Task description |
Reproduce, with no alteration, the span of lines that begins at the line containing "admin@otraco.co.za (41, 2376)" and ends at the last line of the records, both ends included, and nothing else.

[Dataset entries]
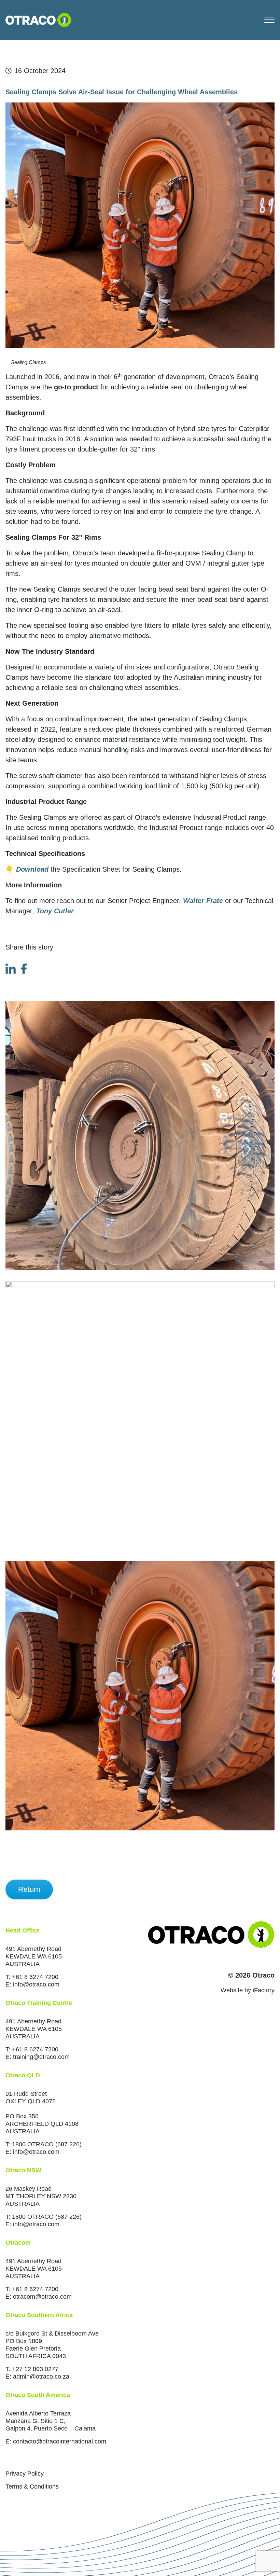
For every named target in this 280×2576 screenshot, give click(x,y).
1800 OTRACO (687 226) (47, 2144)
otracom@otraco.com (42, 2296)
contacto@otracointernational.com (59, 2441)
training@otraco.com (41, 2056)
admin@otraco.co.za (41, 2376)
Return (29, 1889)
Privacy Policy (24, 2473)
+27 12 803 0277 (35, 2369)
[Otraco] (38, 19)
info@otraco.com (36, 1984)
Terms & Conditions (32, 2486)
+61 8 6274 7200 (35, 1976)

Task solution |
admin@otraco.co.za (41, 2376)
Return (29, 1889)
Privacy Policy (24, 2473)
+27 12 803 0277 (35, 2369)
[Otraco] (38, 19)
info@otraco.com (36, 1984)
Terms & Conditions (32, 2486)
+61 8 6274 7200 (35, 1976)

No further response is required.